> **PROVIDED RECORDS**
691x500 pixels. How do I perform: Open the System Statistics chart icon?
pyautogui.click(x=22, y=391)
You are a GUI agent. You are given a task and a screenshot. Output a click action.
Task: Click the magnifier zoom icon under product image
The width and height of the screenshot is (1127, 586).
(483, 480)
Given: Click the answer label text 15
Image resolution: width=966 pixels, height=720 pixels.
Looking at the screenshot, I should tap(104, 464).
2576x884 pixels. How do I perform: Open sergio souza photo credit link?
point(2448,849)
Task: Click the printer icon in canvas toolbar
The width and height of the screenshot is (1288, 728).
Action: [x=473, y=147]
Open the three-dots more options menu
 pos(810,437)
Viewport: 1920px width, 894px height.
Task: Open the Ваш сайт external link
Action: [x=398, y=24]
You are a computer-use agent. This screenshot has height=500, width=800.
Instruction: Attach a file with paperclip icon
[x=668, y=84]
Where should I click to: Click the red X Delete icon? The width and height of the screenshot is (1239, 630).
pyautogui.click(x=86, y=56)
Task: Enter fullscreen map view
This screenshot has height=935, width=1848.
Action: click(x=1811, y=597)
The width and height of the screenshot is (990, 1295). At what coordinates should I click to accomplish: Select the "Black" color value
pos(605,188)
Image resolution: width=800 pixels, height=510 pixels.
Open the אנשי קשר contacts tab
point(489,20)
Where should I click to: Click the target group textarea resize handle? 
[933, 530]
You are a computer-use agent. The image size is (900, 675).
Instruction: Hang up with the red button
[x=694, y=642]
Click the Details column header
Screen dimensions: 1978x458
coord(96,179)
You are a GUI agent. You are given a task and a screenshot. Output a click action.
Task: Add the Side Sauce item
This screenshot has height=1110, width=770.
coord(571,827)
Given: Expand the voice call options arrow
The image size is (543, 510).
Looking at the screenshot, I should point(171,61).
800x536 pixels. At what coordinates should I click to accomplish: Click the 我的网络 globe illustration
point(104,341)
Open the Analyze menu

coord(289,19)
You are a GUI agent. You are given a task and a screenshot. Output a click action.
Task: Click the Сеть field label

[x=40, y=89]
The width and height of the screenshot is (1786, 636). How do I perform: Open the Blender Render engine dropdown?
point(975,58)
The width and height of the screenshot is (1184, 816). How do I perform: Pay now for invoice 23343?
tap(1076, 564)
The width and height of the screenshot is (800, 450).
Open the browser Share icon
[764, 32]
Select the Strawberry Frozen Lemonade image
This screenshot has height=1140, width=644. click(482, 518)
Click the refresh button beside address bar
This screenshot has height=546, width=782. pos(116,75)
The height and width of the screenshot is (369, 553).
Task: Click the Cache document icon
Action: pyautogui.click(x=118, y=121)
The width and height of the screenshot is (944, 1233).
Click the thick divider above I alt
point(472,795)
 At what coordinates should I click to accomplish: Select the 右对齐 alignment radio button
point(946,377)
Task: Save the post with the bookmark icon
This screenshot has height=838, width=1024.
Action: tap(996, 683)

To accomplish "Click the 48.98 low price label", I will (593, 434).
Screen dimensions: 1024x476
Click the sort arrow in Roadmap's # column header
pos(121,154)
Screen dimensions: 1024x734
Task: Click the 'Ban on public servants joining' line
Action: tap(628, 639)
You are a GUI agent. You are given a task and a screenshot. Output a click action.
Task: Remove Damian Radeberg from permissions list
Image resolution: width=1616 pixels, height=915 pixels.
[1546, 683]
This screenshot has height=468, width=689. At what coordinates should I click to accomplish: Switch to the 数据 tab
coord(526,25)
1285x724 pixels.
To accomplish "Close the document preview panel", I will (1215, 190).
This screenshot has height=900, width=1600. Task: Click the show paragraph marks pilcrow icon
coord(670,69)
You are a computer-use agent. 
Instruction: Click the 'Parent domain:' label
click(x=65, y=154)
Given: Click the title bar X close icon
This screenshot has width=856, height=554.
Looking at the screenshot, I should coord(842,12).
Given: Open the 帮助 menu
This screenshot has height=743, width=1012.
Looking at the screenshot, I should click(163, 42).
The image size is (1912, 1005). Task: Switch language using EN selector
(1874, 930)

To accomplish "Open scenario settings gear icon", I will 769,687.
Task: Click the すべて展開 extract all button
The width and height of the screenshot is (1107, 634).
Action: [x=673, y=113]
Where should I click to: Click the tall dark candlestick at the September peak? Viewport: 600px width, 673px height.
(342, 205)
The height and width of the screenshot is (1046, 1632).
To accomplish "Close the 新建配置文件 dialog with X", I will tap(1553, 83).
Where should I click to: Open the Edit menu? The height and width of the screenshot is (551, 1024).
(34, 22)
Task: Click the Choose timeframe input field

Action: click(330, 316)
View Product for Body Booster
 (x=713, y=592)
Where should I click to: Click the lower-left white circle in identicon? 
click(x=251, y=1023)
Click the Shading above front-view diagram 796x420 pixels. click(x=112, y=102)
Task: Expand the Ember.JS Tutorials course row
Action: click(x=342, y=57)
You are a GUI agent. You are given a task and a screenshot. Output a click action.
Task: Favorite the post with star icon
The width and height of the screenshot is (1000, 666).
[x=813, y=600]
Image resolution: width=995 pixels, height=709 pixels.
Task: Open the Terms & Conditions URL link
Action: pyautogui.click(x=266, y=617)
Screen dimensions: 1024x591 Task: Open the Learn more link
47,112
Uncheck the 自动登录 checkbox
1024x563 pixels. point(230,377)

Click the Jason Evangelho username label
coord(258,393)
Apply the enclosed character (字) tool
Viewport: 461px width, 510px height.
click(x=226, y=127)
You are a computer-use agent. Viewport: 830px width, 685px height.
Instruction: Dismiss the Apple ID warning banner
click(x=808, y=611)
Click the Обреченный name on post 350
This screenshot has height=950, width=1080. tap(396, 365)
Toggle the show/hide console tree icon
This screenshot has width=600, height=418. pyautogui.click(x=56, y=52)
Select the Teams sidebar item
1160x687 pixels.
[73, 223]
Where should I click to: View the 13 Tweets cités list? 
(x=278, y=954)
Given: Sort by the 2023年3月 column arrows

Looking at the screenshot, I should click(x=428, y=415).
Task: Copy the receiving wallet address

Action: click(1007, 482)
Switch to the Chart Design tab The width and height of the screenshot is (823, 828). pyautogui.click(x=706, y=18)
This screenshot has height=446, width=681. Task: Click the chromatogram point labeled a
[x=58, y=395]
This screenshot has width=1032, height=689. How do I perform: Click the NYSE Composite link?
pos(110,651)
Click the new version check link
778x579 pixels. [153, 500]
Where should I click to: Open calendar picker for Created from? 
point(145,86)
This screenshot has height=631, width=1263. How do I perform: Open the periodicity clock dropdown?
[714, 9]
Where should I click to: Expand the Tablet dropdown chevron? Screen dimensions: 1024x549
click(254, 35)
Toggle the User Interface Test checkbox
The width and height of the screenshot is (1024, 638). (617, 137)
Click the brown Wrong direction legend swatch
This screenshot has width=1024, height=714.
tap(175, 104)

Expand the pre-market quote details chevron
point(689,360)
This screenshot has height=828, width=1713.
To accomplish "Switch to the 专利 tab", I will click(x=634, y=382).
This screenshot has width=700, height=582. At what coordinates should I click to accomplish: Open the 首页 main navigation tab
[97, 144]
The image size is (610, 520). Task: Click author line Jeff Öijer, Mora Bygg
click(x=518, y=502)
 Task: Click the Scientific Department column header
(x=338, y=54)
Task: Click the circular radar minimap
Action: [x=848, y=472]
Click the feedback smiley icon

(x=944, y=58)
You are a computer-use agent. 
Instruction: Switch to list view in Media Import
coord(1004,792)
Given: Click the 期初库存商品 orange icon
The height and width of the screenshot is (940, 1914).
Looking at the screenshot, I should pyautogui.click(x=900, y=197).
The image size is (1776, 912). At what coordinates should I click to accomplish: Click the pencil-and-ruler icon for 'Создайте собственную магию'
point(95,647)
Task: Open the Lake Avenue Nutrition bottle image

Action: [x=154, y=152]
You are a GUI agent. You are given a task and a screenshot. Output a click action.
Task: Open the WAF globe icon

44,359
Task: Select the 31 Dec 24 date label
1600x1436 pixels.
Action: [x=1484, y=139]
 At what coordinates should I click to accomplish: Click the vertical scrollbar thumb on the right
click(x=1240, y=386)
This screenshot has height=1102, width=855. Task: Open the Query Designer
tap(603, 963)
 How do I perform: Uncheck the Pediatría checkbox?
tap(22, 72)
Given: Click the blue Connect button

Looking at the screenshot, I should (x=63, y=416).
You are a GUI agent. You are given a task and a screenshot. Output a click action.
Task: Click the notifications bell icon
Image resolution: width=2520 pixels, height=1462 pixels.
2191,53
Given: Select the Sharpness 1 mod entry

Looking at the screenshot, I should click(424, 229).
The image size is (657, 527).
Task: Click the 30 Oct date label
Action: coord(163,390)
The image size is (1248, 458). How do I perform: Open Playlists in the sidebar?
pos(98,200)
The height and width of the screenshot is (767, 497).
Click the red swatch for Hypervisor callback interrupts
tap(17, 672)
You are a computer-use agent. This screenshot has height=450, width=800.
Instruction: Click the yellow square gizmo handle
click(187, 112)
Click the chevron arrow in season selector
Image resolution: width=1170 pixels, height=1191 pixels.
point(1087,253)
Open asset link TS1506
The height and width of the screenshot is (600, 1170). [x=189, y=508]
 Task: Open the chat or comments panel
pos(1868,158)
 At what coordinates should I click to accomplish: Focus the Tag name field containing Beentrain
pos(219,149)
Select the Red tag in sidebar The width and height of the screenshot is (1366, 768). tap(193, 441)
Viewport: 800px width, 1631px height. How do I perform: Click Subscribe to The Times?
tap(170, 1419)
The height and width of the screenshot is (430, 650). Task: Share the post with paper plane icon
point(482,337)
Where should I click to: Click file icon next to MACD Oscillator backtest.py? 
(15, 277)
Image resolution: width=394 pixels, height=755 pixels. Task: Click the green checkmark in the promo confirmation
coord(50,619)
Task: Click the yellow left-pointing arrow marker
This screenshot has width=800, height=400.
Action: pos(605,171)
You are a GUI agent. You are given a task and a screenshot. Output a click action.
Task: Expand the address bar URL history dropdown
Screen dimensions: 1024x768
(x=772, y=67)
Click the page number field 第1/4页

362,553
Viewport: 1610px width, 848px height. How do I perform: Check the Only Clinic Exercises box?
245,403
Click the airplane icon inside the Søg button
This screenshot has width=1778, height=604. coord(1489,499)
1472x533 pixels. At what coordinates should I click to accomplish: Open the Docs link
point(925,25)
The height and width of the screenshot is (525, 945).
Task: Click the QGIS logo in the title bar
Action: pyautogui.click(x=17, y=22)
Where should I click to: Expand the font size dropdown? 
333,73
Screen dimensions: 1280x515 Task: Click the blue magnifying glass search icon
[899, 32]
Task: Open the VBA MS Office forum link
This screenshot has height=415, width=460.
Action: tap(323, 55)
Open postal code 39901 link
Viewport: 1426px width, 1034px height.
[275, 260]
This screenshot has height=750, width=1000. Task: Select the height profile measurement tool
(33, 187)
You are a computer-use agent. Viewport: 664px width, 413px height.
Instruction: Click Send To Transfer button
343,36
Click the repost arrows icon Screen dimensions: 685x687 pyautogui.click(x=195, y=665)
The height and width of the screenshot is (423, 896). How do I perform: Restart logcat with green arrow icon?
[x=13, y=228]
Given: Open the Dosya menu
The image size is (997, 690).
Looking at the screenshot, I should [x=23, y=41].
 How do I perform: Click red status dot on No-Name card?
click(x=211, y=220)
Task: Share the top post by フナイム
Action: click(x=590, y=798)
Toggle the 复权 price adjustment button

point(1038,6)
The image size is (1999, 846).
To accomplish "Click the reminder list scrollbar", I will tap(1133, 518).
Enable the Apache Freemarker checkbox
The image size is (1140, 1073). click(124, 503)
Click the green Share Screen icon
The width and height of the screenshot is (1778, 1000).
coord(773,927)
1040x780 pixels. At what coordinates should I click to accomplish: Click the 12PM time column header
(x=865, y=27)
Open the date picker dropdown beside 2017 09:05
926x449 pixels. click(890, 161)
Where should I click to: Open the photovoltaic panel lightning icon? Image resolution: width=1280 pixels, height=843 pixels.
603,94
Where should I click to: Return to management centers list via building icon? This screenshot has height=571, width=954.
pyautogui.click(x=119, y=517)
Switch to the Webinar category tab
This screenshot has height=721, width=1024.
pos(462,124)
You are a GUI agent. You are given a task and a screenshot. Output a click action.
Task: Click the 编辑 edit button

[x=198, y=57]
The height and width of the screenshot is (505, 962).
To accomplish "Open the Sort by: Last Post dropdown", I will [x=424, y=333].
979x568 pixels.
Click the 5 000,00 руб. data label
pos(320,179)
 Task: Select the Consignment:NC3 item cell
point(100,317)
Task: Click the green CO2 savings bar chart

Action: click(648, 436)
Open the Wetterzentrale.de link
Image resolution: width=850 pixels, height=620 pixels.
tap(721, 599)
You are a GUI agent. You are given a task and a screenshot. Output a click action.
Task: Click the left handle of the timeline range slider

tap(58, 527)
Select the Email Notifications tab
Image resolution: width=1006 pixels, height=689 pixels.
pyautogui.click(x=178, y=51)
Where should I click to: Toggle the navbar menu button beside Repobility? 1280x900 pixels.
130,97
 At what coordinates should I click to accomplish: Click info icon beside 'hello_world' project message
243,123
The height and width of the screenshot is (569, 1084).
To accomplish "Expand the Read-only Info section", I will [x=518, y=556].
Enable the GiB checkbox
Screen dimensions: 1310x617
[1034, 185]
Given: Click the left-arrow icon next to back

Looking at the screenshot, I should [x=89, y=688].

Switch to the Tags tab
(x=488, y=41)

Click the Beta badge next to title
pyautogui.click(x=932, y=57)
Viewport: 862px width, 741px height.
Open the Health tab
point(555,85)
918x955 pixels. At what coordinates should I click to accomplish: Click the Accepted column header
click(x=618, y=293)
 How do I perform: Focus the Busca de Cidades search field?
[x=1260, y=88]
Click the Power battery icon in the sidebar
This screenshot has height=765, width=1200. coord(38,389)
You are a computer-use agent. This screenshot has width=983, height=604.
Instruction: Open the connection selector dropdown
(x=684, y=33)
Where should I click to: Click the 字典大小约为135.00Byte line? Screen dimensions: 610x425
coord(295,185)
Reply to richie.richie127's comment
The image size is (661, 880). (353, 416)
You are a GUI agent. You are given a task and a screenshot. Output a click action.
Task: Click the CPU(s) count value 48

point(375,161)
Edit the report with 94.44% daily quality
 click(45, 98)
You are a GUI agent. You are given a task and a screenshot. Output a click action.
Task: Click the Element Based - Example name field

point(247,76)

> **WHAT YOU HAVE TO DO**
The range runs from the line with "This screenshot has height=750, width=1000." up to and including the line with "The image size is (1999, 846)." in the listing above; please write out exactly those lines and nothing more.

> **SOLUTION TO THE EXERCISE**
This screenshot has height=750, width=1000. Task: Select the height profile measurement tool
(33, 187)
You are a computer-use agent. Viewport: 664px width, 413px height.
Instruction: Click Send To Transfer button
343,36
Click the repost arrows icon Screen dimensions: 685x687 pyautogui.click(x=195, y=665)
The height and width of the screenshot is (423, 896). How do I perform: Restart logcat with green arrow icon?
[x=13, y=228]
Given: Open the Dosya menu
The image size is (997, 690).
Looking at the screenshot, I should [x=23, y=41].
 How do I perform: Click red status dot on No-Name card?
click(x=211, y=220)
Task: Share the top post by フナイム
Action: click(x=590, y=798)
Toggle the 复权 price adjustment button

point(1038,6)
The image size is (1999, 846).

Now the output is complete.